WHAT IS EXPECTED: Word for word, restate the lines of the data from the first through the one containing "Task: Click the relic list scrollbar up arrow", and nothing else.
------ RECORD EXCERPTS ------
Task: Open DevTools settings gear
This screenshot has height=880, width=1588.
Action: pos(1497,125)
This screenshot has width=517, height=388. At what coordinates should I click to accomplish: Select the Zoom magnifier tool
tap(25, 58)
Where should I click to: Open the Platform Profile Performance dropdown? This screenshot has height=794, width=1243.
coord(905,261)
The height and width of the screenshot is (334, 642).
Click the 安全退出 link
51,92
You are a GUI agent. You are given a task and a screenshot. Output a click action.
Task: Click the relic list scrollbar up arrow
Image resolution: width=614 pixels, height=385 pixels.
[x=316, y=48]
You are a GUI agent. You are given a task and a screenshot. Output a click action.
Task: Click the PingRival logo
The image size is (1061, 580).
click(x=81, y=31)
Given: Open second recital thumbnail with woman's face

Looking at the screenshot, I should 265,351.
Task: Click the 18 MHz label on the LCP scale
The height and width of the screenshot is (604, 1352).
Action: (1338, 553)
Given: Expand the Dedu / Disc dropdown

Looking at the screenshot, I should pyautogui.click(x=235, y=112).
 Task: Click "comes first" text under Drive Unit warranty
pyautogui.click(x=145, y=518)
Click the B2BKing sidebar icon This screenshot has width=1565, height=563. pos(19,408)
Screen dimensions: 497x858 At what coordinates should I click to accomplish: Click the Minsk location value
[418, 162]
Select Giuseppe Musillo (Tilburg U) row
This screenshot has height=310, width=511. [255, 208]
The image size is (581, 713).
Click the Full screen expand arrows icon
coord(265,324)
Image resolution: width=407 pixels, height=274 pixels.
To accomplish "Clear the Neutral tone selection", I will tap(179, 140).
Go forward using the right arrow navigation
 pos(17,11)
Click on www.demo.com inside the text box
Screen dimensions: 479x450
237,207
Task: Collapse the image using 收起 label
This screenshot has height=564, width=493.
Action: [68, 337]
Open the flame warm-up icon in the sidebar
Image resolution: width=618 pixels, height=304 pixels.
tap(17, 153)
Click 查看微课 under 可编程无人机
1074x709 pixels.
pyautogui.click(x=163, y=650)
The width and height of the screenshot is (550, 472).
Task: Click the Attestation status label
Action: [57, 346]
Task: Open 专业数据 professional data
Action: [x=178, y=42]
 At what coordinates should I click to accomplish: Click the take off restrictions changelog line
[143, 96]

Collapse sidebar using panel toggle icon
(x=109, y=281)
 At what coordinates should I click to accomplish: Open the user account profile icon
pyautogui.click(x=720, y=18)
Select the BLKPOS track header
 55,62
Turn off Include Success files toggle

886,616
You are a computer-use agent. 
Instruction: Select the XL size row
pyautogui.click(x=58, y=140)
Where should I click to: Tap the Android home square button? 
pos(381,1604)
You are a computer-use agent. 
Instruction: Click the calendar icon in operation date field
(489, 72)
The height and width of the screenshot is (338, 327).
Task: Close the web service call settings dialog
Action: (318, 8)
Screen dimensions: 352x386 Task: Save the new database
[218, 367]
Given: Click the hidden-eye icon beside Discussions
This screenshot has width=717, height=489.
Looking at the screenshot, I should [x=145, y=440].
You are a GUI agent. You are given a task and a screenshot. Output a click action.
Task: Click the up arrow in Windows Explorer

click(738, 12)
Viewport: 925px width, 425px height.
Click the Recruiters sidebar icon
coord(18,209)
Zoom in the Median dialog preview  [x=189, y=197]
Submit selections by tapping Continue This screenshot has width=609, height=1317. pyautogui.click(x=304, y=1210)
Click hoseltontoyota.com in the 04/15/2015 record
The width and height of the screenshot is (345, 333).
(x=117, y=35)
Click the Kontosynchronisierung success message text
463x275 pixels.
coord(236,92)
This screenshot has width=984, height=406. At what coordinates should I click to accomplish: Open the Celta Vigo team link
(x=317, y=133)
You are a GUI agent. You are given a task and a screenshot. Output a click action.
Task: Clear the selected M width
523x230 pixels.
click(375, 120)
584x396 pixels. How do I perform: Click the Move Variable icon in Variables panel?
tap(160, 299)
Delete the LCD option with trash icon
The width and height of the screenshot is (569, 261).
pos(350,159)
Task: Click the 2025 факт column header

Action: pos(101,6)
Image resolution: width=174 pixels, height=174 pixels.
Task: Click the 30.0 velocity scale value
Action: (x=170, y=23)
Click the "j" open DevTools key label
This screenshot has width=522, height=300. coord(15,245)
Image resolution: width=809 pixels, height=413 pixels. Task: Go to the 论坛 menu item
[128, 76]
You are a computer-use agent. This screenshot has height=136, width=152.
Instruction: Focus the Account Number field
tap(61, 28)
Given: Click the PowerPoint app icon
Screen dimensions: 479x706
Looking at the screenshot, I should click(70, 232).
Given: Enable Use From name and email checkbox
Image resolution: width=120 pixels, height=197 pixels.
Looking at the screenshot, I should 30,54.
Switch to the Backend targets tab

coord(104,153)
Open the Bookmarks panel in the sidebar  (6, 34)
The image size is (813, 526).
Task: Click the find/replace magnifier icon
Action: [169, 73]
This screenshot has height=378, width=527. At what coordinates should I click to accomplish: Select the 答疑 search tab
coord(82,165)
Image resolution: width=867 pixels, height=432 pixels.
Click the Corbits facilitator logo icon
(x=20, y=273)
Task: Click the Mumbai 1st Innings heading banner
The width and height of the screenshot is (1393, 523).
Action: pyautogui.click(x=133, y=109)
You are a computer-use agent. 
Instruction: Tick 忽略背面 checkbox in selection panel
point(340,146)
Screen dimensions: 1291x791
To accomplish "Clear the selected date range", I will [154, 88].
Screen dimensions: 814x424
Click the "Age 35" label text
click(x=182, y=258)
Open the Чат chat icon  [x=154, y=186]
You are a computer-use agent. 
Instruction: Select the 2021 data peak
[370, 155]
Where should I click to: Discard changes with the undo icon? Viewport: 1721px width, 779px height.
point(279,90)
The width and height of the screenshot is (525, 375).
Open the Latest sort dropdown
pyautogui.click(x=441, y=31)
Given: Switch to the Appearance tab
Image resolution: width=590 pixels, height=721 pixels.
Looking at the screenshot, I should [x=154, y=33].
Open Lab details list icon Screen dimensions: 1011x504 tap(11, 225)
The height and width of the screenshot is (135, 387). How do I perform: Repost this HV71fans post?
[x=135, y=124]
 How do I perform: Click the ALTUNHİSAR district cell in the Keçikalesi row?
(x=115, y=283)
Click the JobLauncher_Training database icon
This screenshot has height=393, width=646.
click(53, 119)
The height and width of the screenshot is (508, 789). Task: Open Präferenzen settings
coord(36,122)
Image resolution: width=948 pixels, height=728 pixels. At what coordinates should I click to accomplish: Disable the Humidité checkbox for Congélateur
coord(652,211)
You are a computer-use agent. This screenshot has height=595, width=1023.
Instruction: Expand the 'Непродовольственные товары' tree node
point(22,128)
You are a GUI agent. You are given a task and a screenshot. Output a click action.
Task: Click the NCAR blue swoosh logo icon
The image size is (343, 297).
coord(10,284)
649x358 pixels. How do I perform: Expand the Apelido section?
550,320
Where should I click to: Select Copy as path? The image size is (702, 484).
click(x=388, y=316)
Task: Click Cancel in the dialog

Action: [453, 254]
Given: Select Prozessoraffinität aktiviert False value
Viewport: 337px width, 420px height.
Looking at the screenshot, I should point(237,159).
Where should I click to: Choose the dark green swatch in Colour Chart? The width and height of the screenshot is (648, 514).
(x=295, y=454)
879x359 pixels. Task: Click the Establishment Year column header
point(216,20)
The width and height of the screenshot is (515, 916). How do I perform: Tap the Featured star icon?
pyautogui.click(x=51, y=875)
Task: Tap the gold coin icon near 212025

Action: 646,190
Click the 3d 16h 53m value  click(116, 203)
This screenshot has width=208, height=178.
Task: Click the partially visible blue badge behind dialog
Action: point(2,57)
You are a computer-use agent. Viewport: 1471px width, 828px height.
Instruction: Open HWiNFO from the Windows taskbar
------
YOUR RESPONSE:
Task: Open DevTools settings gear
This screenshot has height=880, width=1588.
Action: pos(1497,125)
This screenshot has width=517, height=388. At what coordinates should I click to accomplish: Select the Zoom magnifier tool
tap(25, 58)
Where should I click to: Open the Platform Profile Performance dropdown? This screenshot has height=794, width=1243.
coord(905,261)
The height and width of the screenshot is (334, 642).
Click the 安全退出 link
51,92
You are a GUI agent. You are given a task and a screenshot. Output a click action.
Task: Click the relic list scrollbar up arrow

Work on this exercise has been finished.